Jeśli chodzi o objawy, byłem jednym ze szczęściarzy, którzy nie oberwali zbyt mocno. Dla mnie powieść koronawirus czułeś się jak grypa — pierwszy tydzień spędzasz w łóżku, drugi żałujesz, że nie jesteś w łóżku, a potem stopniowo się poprawiasz. Cudem moje dziecko wyszło zupełnie dobrze, mimo że byliśmy uwięzieni w pokoju mniejszym niż nasza kuchnia w domu. Na szczęście moje dziecko uwielbia spędzanie czasu przed ekranem, co zdecydowanie ułatwiło nam pobyt w szpitalu; w rzeczywistości, kiedy w końcu zostaliśmy zwolnieni, moje dziecko nie chciało odejść!
Życzliwość przyjaciół i rodziny była naprawdę tym, co nas utrzymywało. Mieliśmy ratujące życie dostawy klocków Lego od tych, którzy mieszkali w pobliżu, paczki czekolady i artykuły rzemieślnicze od tych bardziej oddalonych. Moja mama była tam prawie codziennie, machając do nas przez szklane okna i przynosząc czystą bieliznę, gry i sos sałatkowy (by uczynić szpitalne jedzenie bardziej jadalnym).

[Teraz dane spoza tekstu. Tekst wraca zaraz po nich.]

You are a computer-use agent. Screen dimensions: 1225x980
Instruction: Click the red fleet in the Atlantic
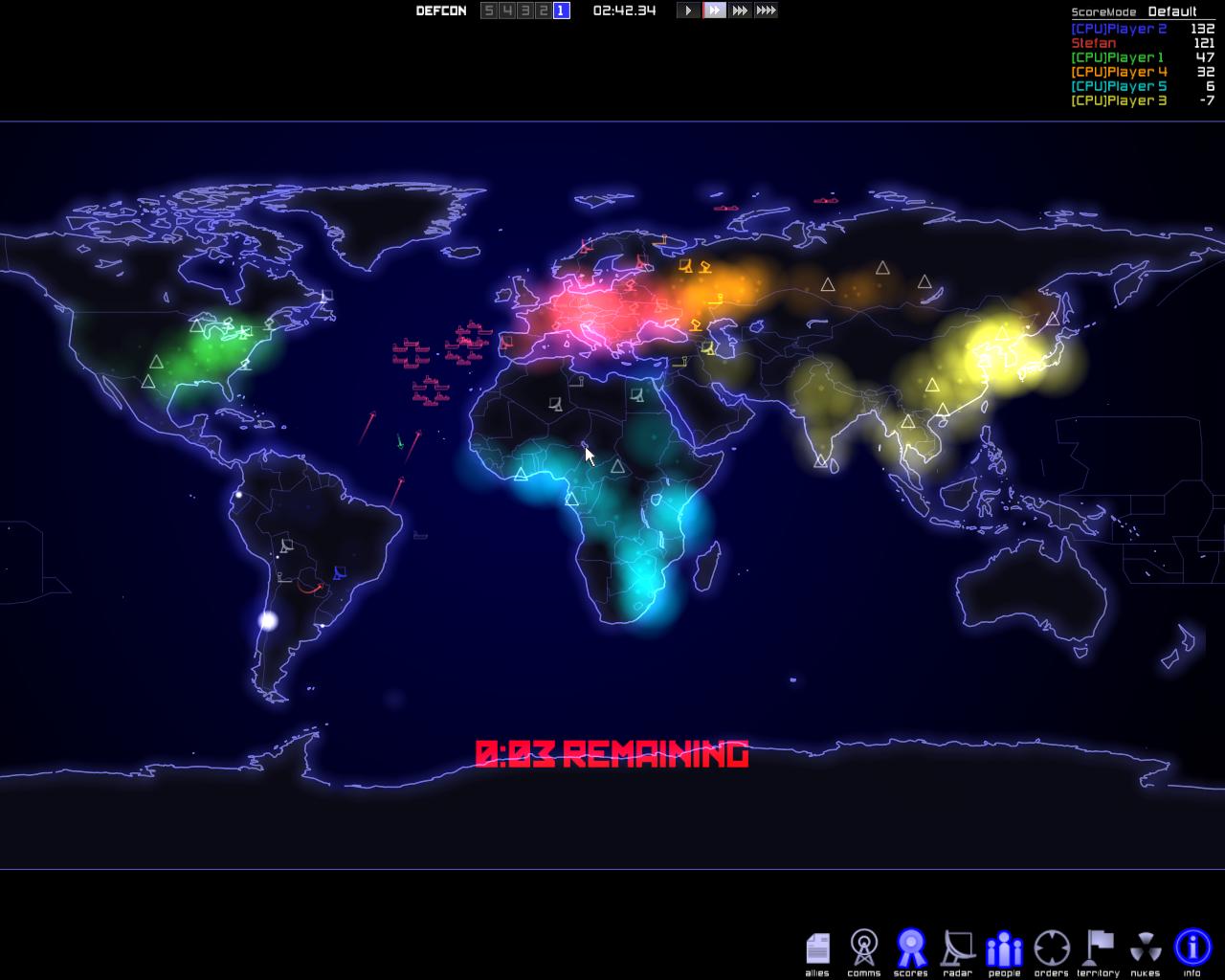pos(468,340)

Ale punktem kulminacyjnym naszych dziewięciu dni w szpitalu był dzień, w którym przybyli lekarze-klaunowie. Rysowali zabawne rzeczy po drugiej stronie szyby, rozśmieszyli moje dziecko i na chwilę dali nam kontakt ze światem zewnętrznym. Przez resztę czasu byliśmy tylko my dwoje, z wyjątkiem ludzi w mocno zamaskowanych i ubranych w stroje, którzy przychodzili regularnie o każdej porze dnia i nocy, aby nas monitorować.
Mój dzieciak i ja braliśmy prysznic dla zabawy i ślizgaliśmy się po okolicy pokryci mydłem do rąk, udając, że jesteśmy na lodowisku. Czasami bawiliśmy się w chowanego, ponieważ tylko czterolatek może znaleźć rozrywkę (np. w pokoju, w którym nie ma się gdzie schować). Oglądaliśmy dużo telewizji. Zjedliśmy dużo galaretki. Wymyślaliśmy gry, takie jak „zabierz cię na dół”, w których na zmianę delikatnie popychaliśmy się na łóżku. Ta gra była piękną wymówką, by w zabawny sposób zmieścić wiele przytulanek i intymności.

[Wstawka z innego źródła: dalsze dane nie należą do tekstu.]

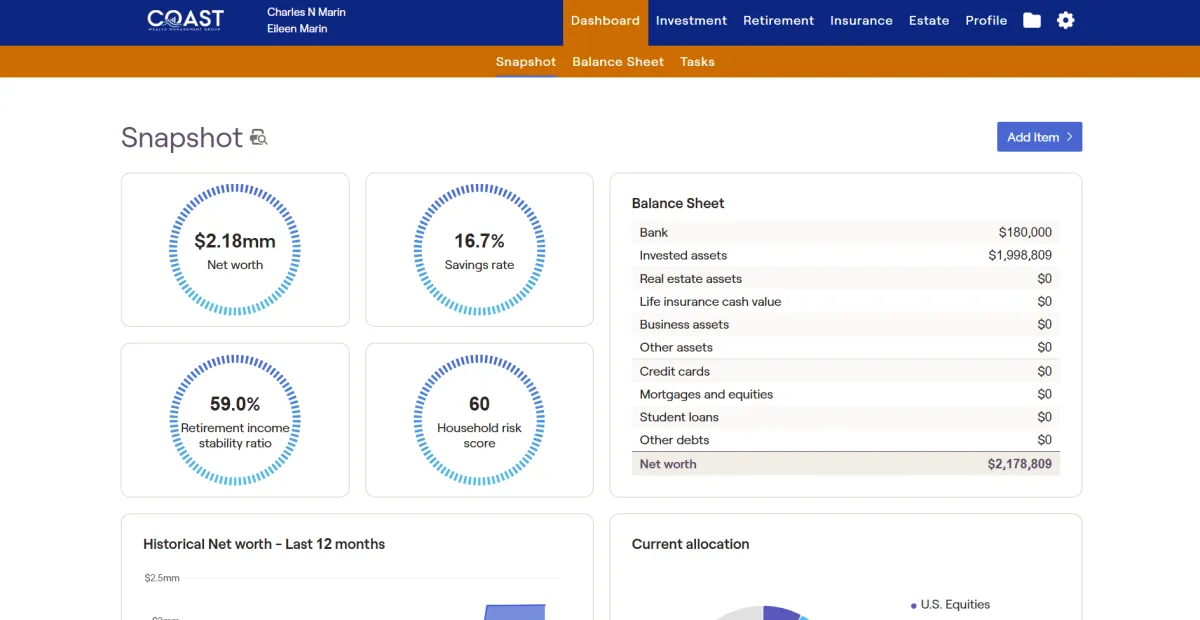The image size is (1200, 620).
Task: Open the Investment menu
Action: point(691,20)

W rzeczywistości z kontraktowania wyszło cudownie koronawirus: czysty czas, jaki mi daje z dzieckiem. Miałem kilka niewiarygodnie przygnębionych dni, kiedy zacząłem chodzić w ciemne miejsca w mojej głowie, a wtedy szalone poczucie humoru mojego dziecka lub słodkie pocałunki na policzku przyciągnęły mnie z powrotem do siebie. Teraz zostaliśmy zwolnieni ze szpitala i w końcu uzyskałem wynik negatywny, co oznacza, że jestem całkowicie czysty. Właśnie mamy w domu kolejne dwa tygodnie kwarantanny, aby upewnić się, że moje dziecko również jest czyste.
Kiedy pisałem ten artykuł, zapytałem moje dziecko, jak się czuje w związku z kwarantanną. „Uwielbiam to”, odpowiedzieli. "Dlaczego?" – zapytałem, oczekując, że powiedzą coś o czasie spędzonym przed ekranem, grach wideo i telewizji.
– Nie musimy się już nigdzie spieszyć, mamo. I nie muszę się też z Tobą żegnać w przedszkolu. Smutno mi, kiedy idziesz do pracy. Teraz możemy być razem.
Dowiedz się więcej o #singleomlife z tymi programami telewizyjnymi to dobrze.